My implementation uses the Math.ulp() function:

double eps = Math.ulp(1.0);
System.out.println("eps = " + eps);
System.out.println("eps == 2^-52? " + (eps == Math.pow(2, -52)));

and the results are what I expected:

eps = 2.220446049250313E-16
eps == 2^-52? true

So far, so good. However, if I check that the given eps is indeed the smallest x such that 1.0 + x != 1.0, there seems to be a smaller one, aka the previous double value according to Math.nextAfter():

double epsPred = Math.nextAfter(eps, Double.NEGATIVE_INFINITY);
System.out.println("epsPred = " + epsPred);
System.out.println("epsPred < eps? " + (epsPred < eps));
System.out.println("1.0 + epsPred == 1.0? " + (1.0 + epsPred == 1.0));

Which yields:

epsPred = 2.2204460492503128E-16
epsPred < eps? true
1.0 + epsPred == 1.0? false

As we see, we have a smaller than machine epsilon such which, added to 1, yields not 1, in contradiction to the definition.

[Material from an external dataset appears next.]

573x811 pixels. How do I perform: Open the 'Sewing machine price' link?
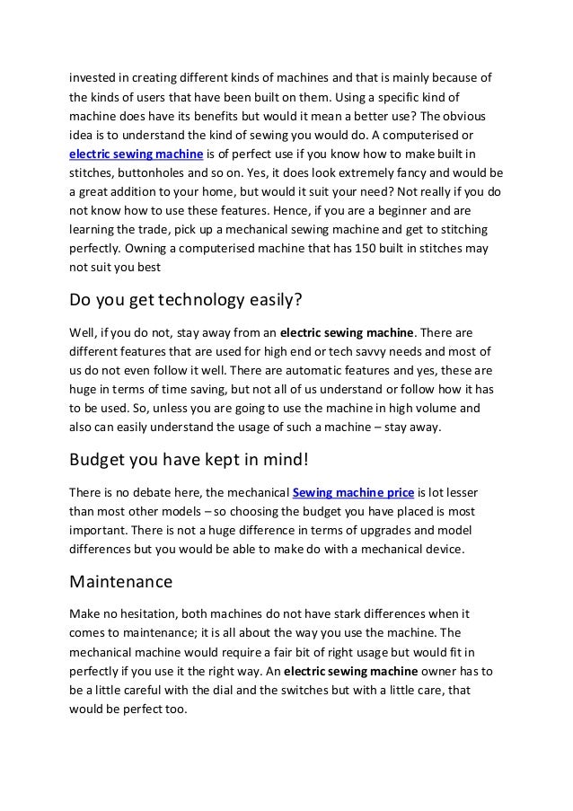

So what is wrong with the commonly accepted value for machine epsilon according to this definition? Or did I miss something? I suspect another esoteric aspect of floating-point maths, but I can't see where I went wrong...

EDIT: Thanks to the commenters, I finally got it. I actually used the wrong definition! eps = Math.ulp(1.0) computes the distance to the smallest representable double > 1.0, but -- and that's the point -- that eps is not the smallest x with 1.0 + x != 1.0, but rather about twice that value: Adding 1.0 + Math.nextAfter(eps/2) is rounded up to 1.0 + eps.

Franz D.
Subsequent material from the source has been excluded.